Objective: The study aimed to identify toxic plants in the area, assess their consequences, identify factors causing livestock predisposition to toxic plants, and identify control and prevention methods.
Methods: A cross-sectional study was conducted from July 2019 to June 2021 in the Dire, Dubluk, Yabello, and Moyale districts of the Borana Zone and to collect quantitative and qualitative data, a semi-structured questionnaire and focus group discussions (FGDs) were used.

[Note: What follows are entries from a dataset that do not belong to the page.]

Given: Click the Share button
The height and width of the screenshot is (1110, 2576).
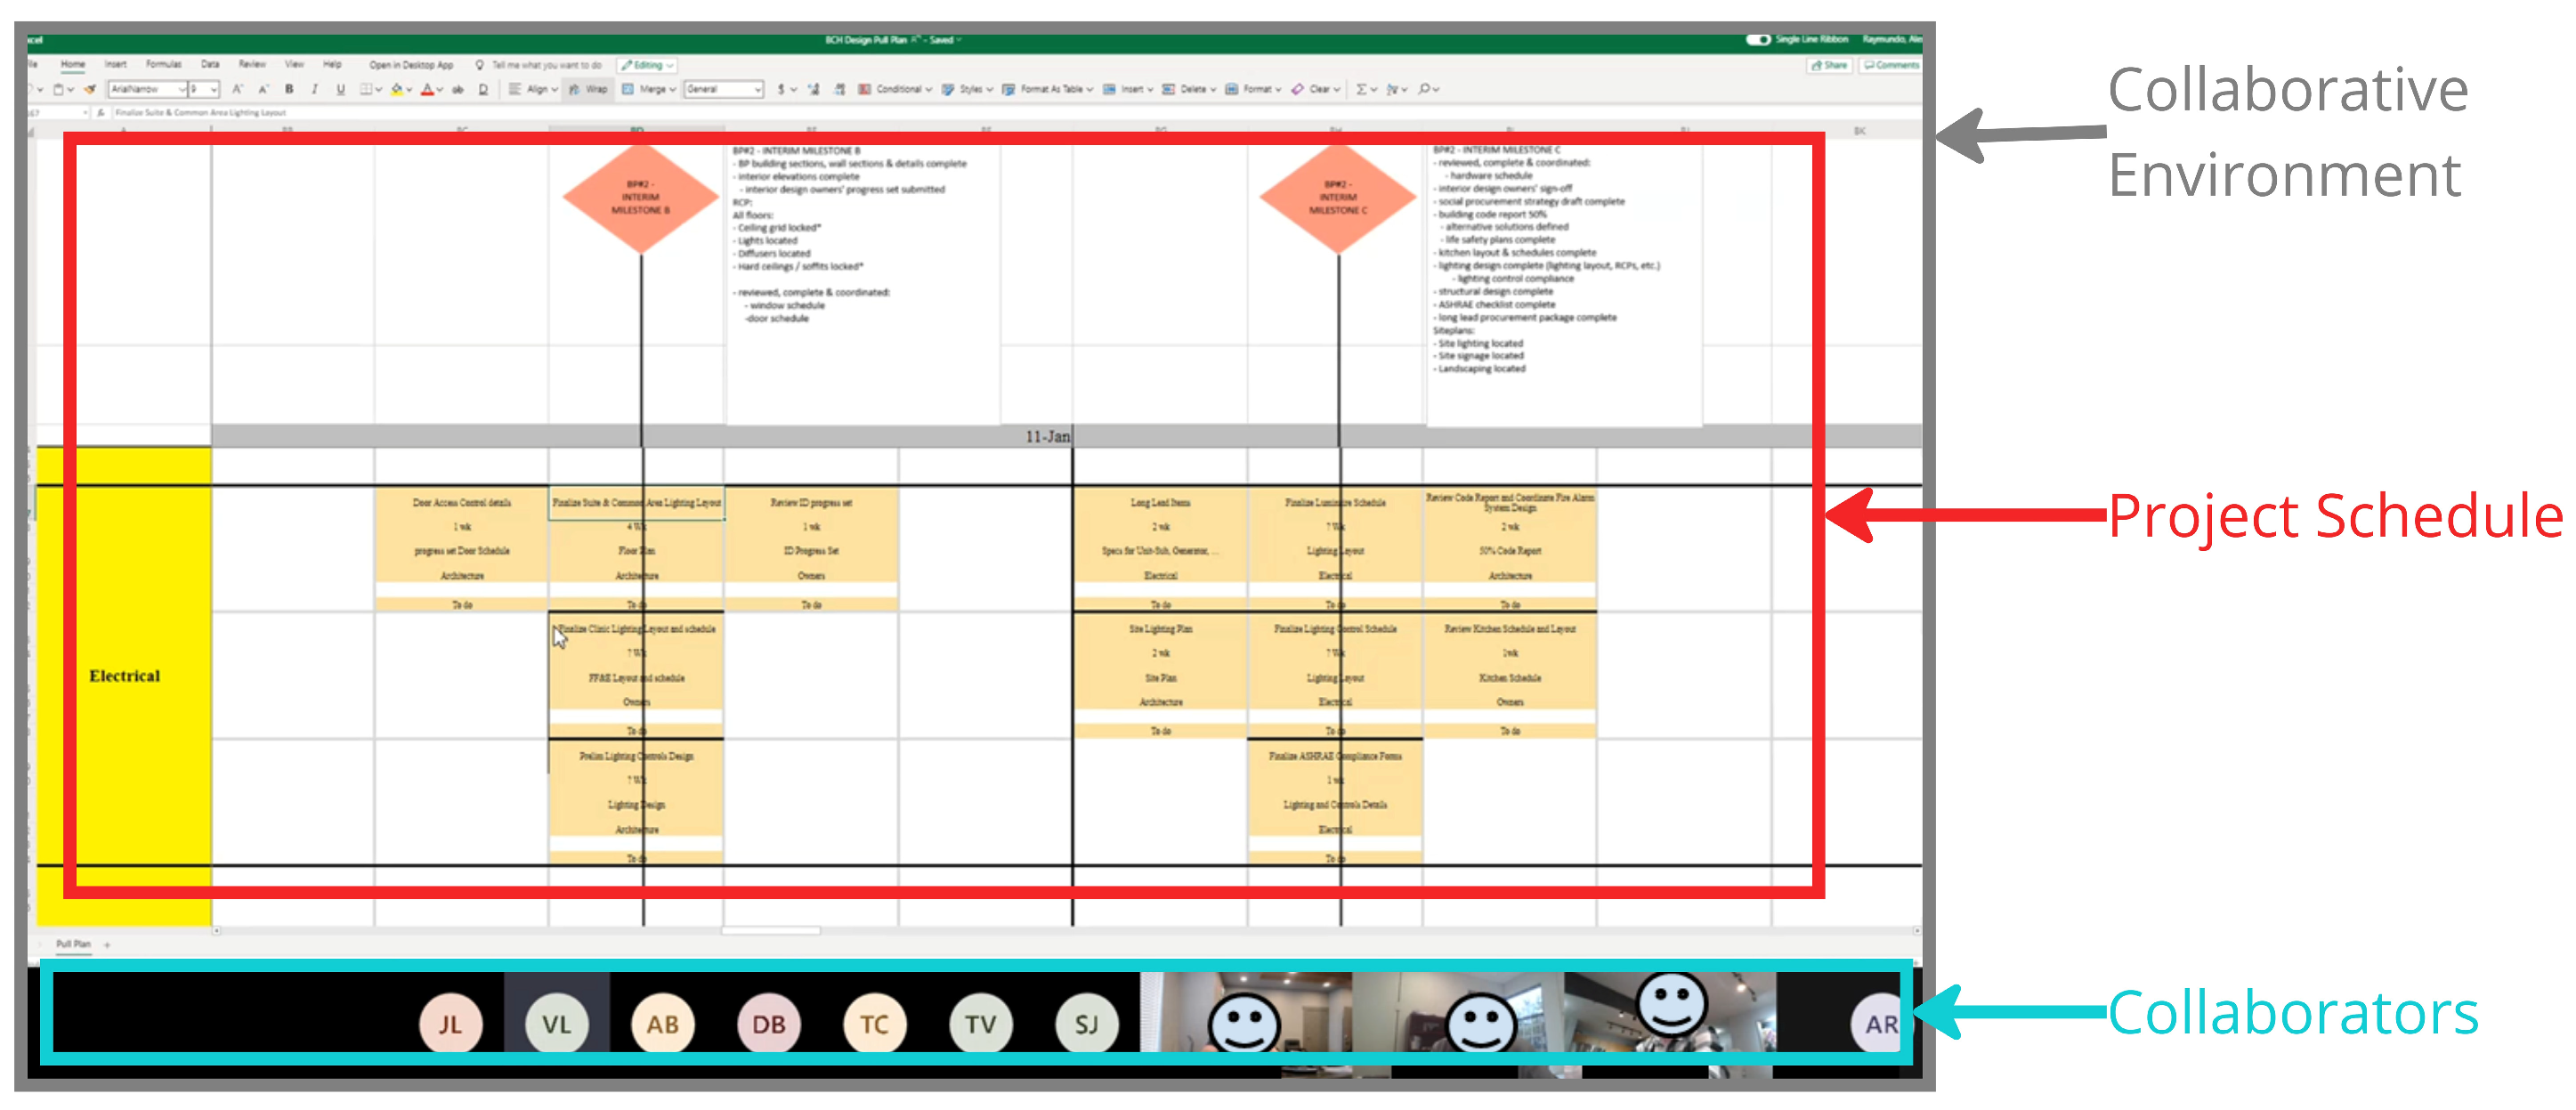Looking at the screenshot, I should 1829,65.
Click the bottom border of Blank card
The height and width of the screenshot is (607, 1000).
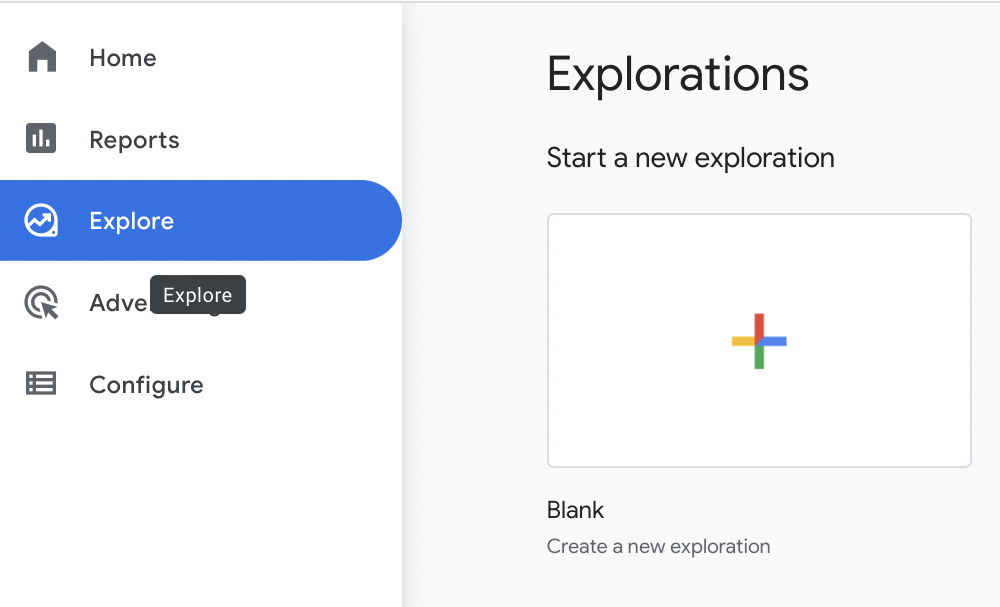[759, 466]
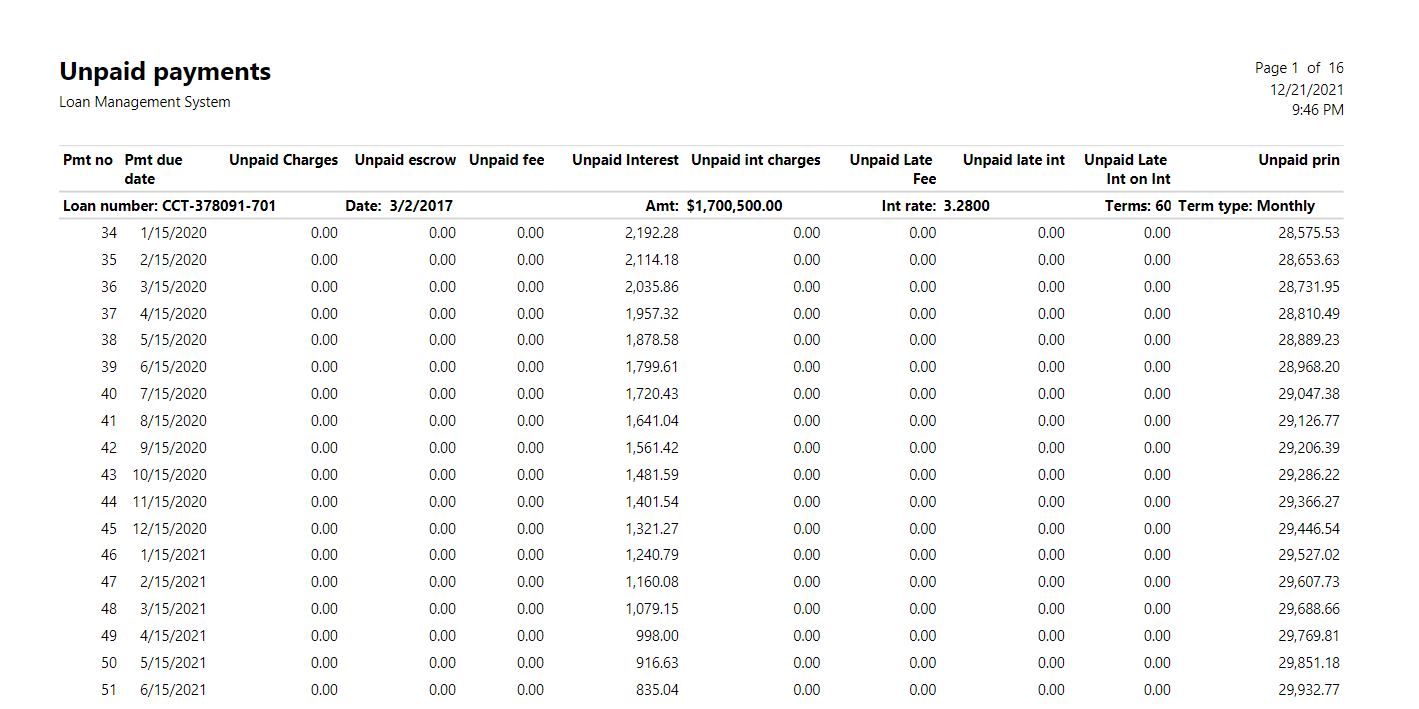Click the report date 12/21/2021
Viewport: 1419px width, 709px height.
point(1306,89)
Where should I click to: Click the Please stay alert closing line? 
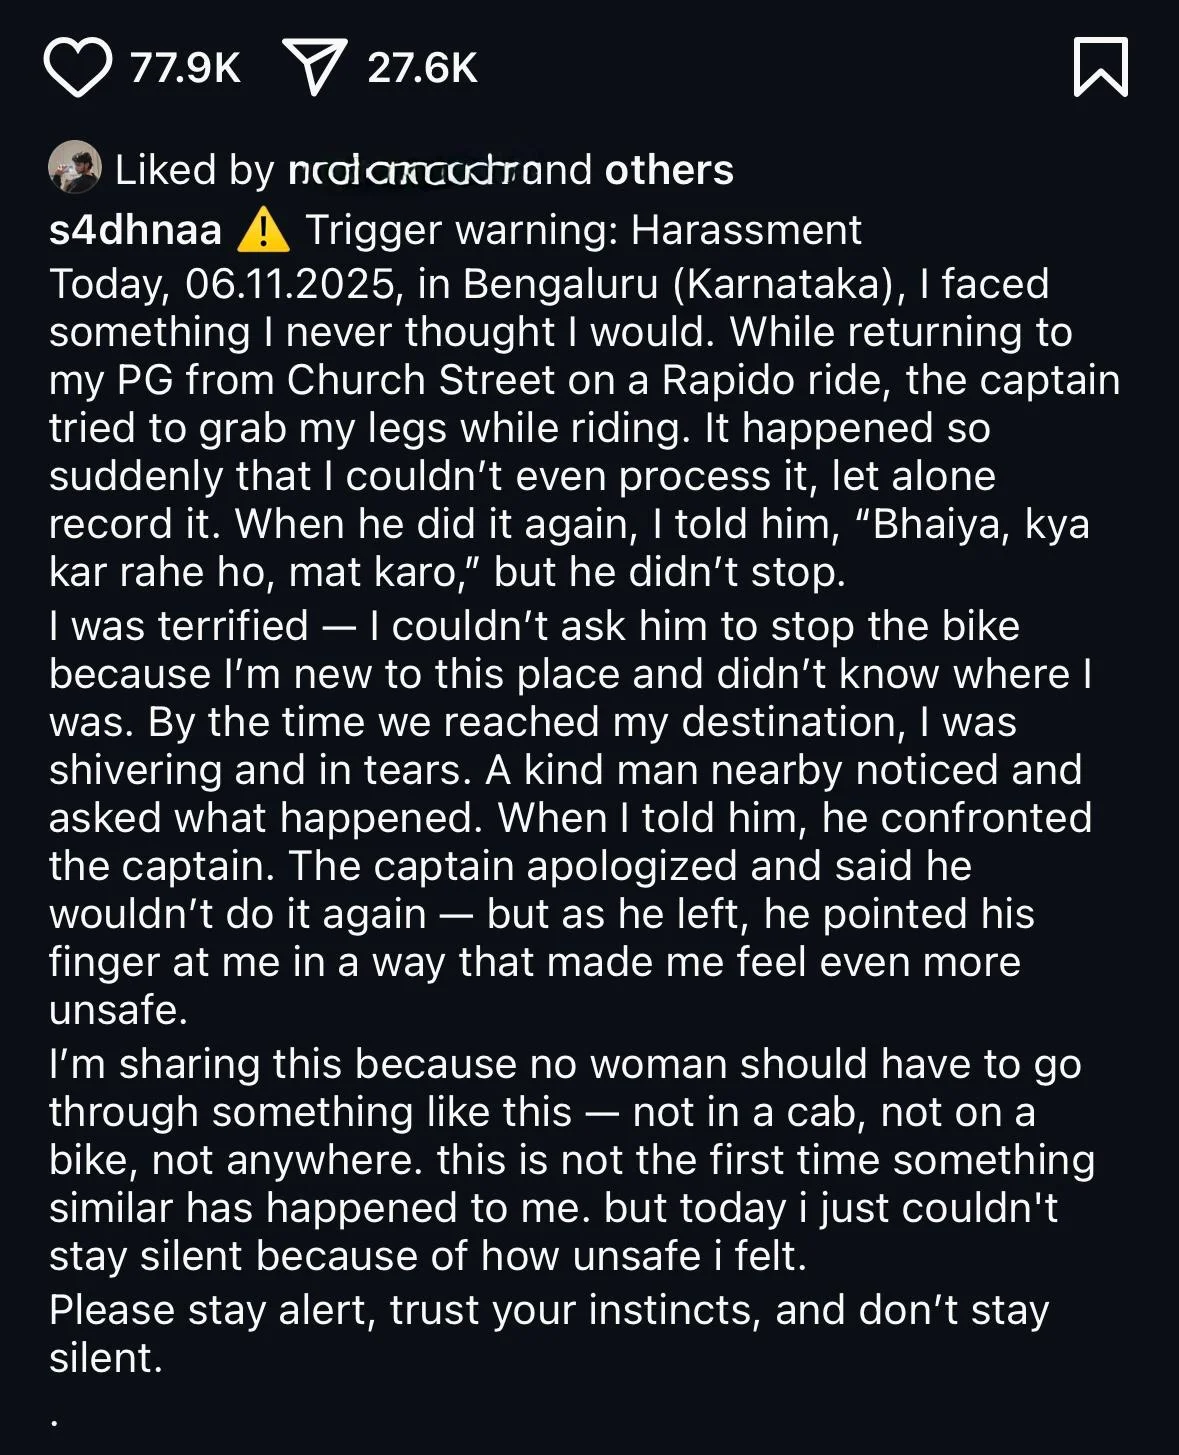[548, 1333]
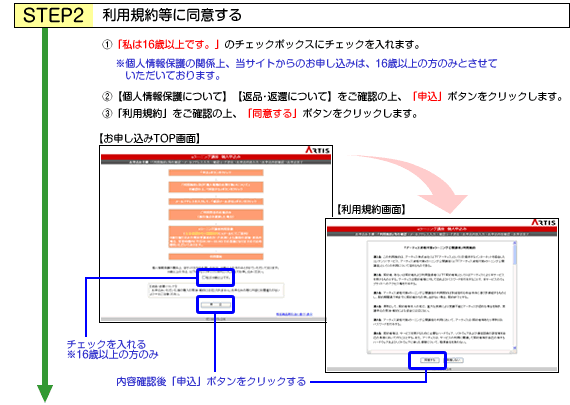Click the red title bar of application top screen
The height and width of the screenshot is (405, 570).
click(216, 157)
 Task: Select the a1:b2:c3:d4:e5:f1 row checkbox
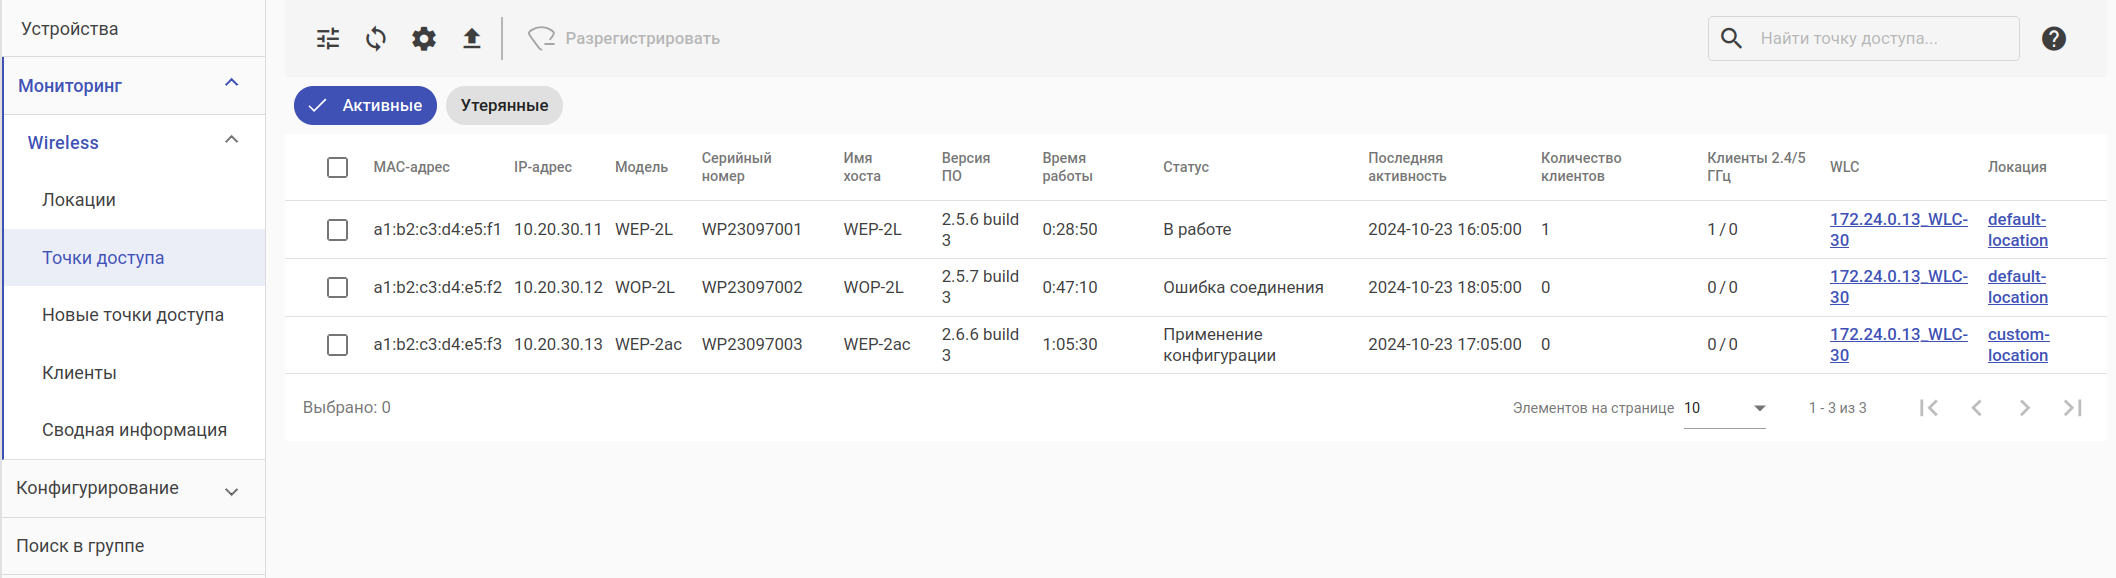[338, 230]
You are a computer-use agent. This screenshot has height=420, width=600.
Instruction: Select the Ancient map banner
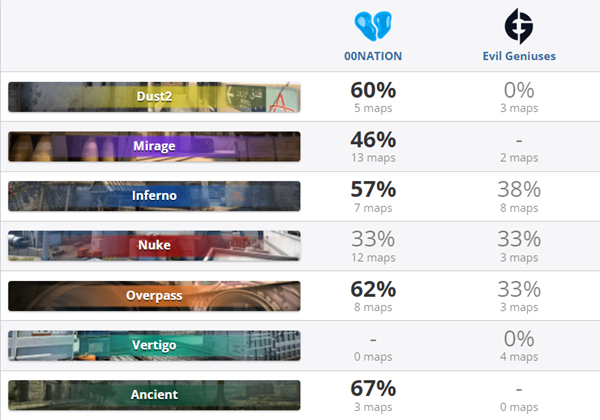[154, 395]
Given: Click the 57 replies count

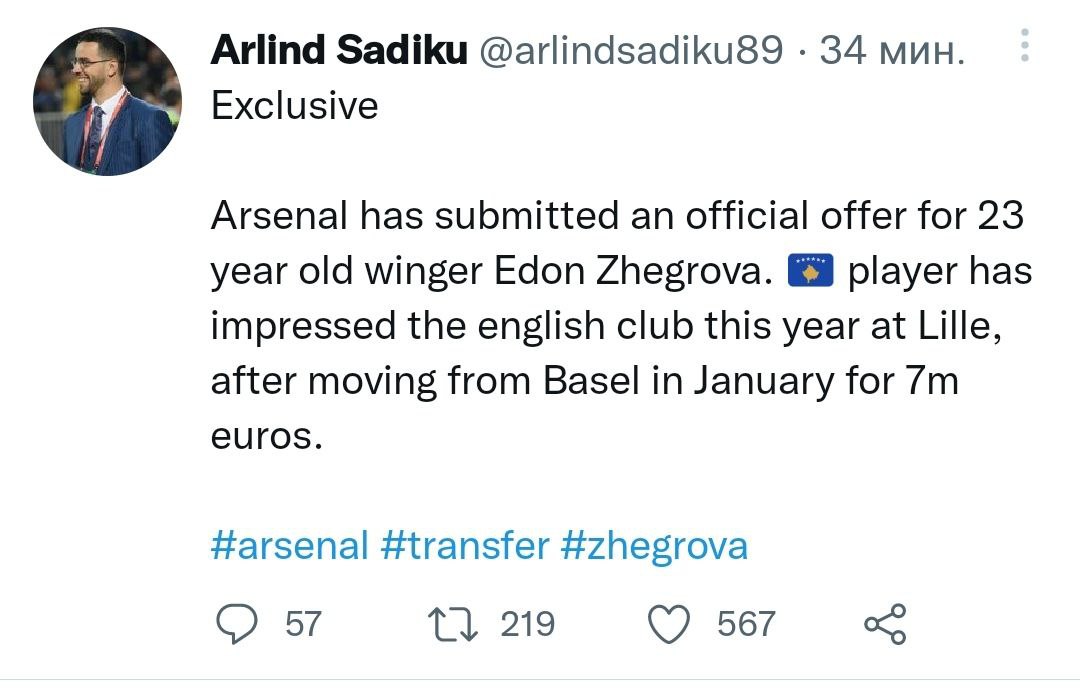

Results: Thus, based on qualitative analysis, 95% of participants identified harmful plants in the area that could potentially pose significant health risks to animals, out of a total of 120 individuals (46 (38.33%) females and 74 (61.67%) males) in the study area. According to the quantitative study, 31 plants in the study area were identified as toxic to livestock. Among the identified toxic plants were Pavetta gardeniifolia (23.63%), Loudetia flavida (10%), Euphorbia tirucalli (1.36%), Solanum somalense (3.2%), Eragrostis cilianensis (17.72%), Sorghum arundinaceum (17.72%), Acokanthera schimperi (4.1%), Capparis tomentosa (3.63%), and Teclea salicifolia (2.27%). The main factors that exposed livestock to toxic plants were a lack of feed combined with nutritional deficiency (73.6%), sudden ingestion with grass (98.2%), and fresh evergreen and matured attractive whole parts of toxic plants (52.6%). About 41.1% respondents indicated that animal was predisposed during the rainy season. A 42.9% of respondents replied as livestock grazed frequently in the forest area/plateau can affect and cattle (72.8%), which were the most frequently affected animals.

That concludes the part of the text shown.